◆ **To be done**:
Reproduce the part that opens with the line containing "Given: Select the 5ДН chart period" and closes with the line containing "Looking at the screenshot, I should click(x=810, y=244).", putting "Choose" wherever "Select" appears and changing nothing else.

>> BEGIN Source records

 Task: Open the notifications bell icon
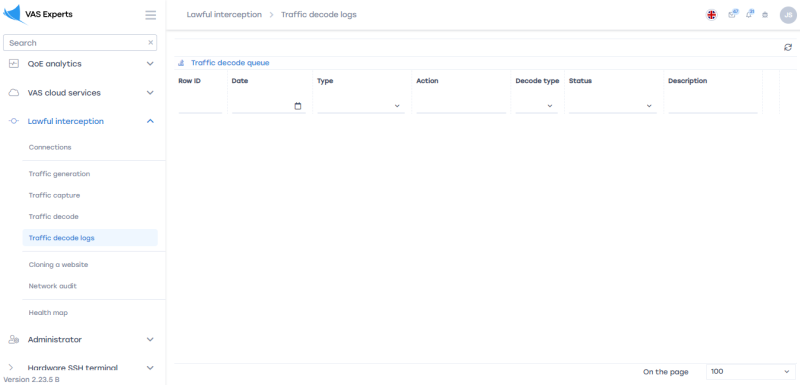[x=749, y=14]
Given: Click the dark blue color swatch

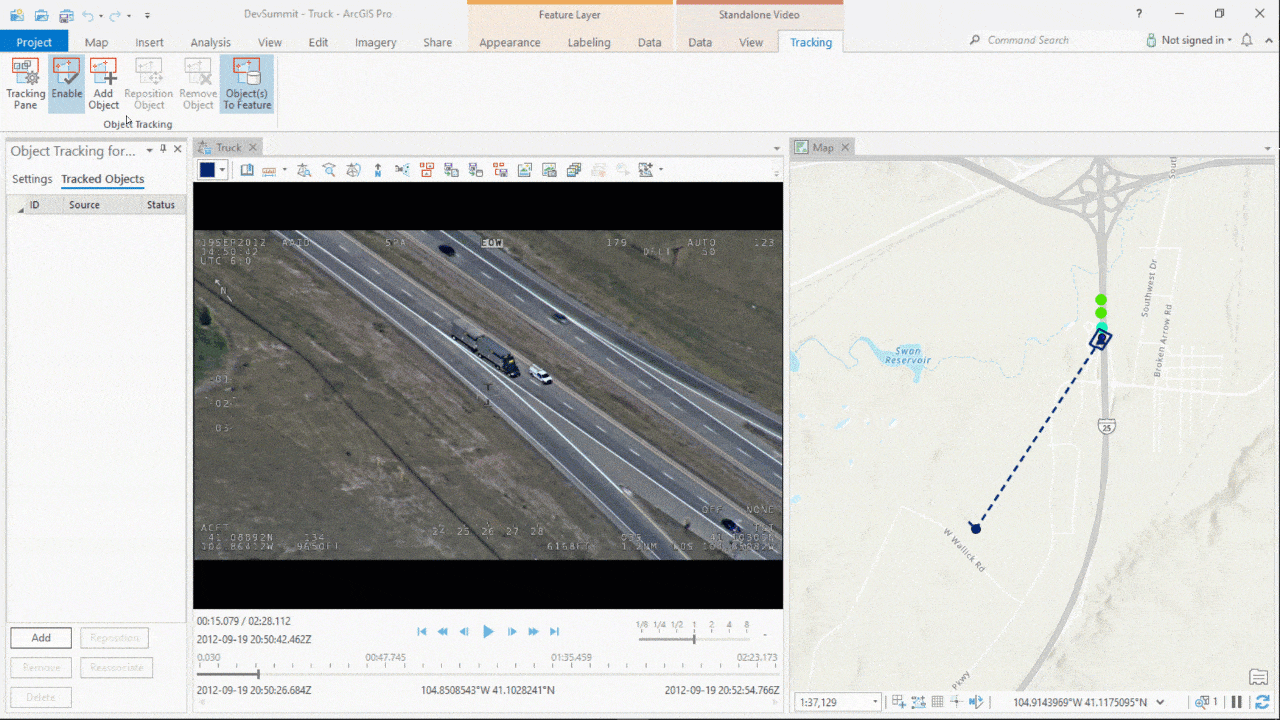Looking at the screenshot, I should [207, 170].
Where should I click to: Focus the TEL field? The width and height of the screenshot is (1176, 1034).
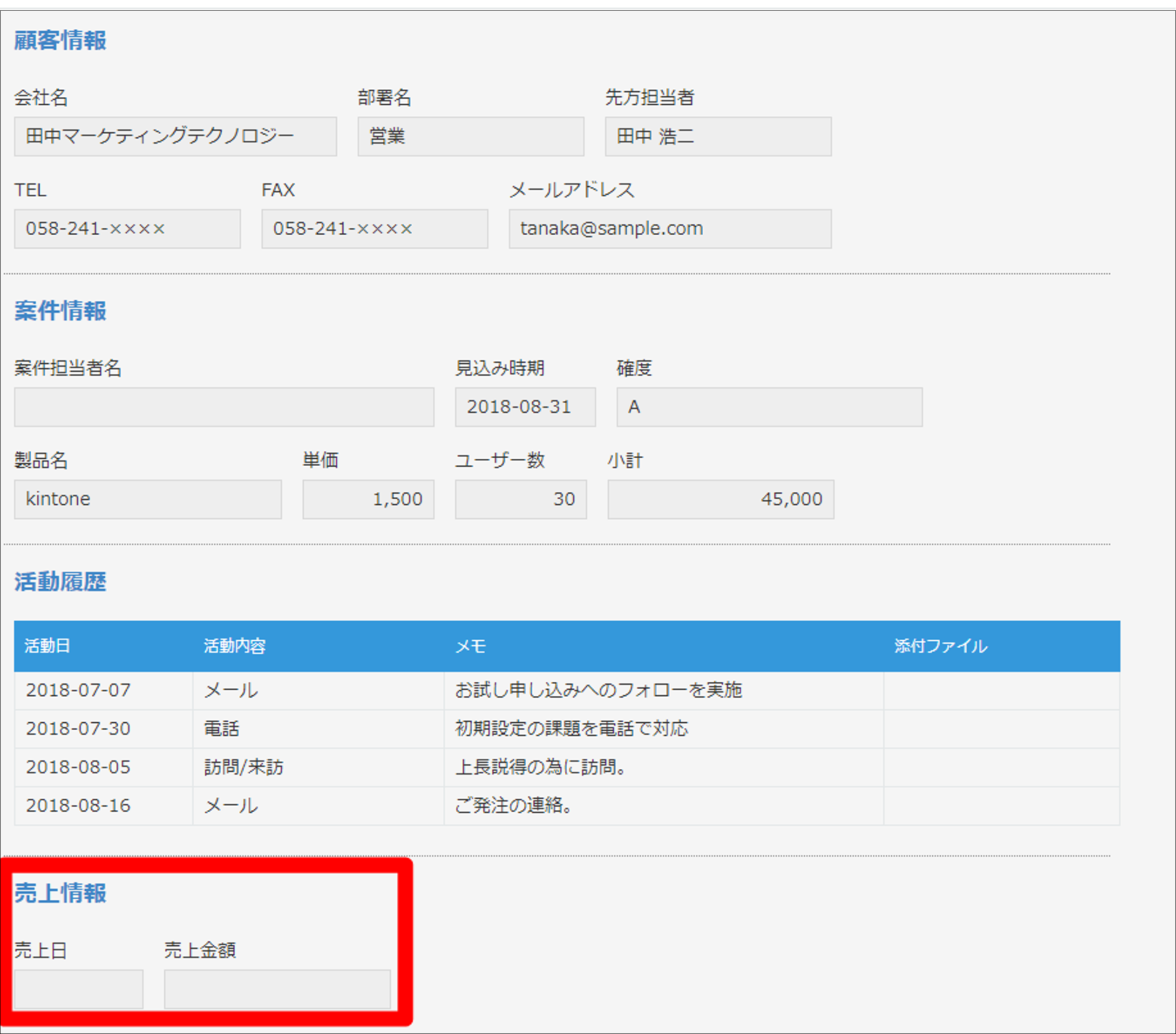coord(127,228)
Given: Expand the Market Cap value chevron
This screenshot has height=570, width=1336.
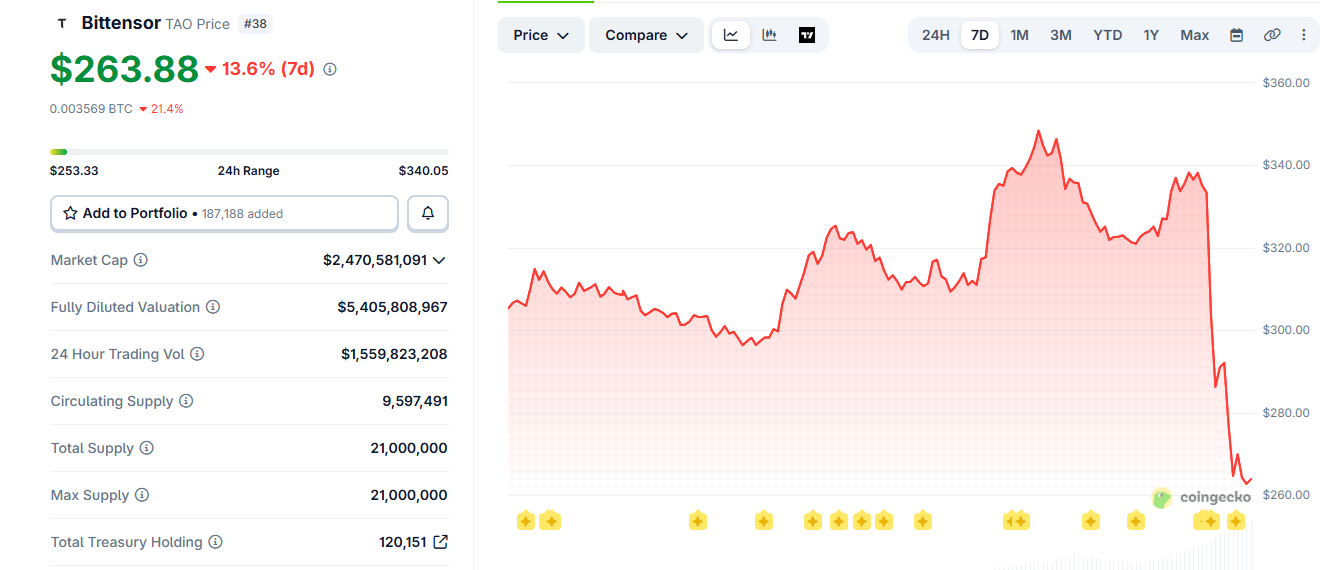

>> END Source records
>> BEGIN Source records

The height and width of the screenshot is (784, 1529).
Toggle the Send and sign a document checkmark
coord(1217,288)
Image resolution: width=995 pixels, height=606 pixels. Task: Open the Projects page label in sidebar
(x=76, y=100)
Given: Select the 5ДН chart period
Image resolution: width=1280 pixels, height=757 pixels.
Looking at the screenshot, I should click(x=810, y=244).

>> END Source records

◆ **Response to this task**:
Given: Choose the 5ДН chart period
Image resolution: width=1280 pixels, height=757 pixels.
Looking at the screenshot, I should click(x=810, y=244).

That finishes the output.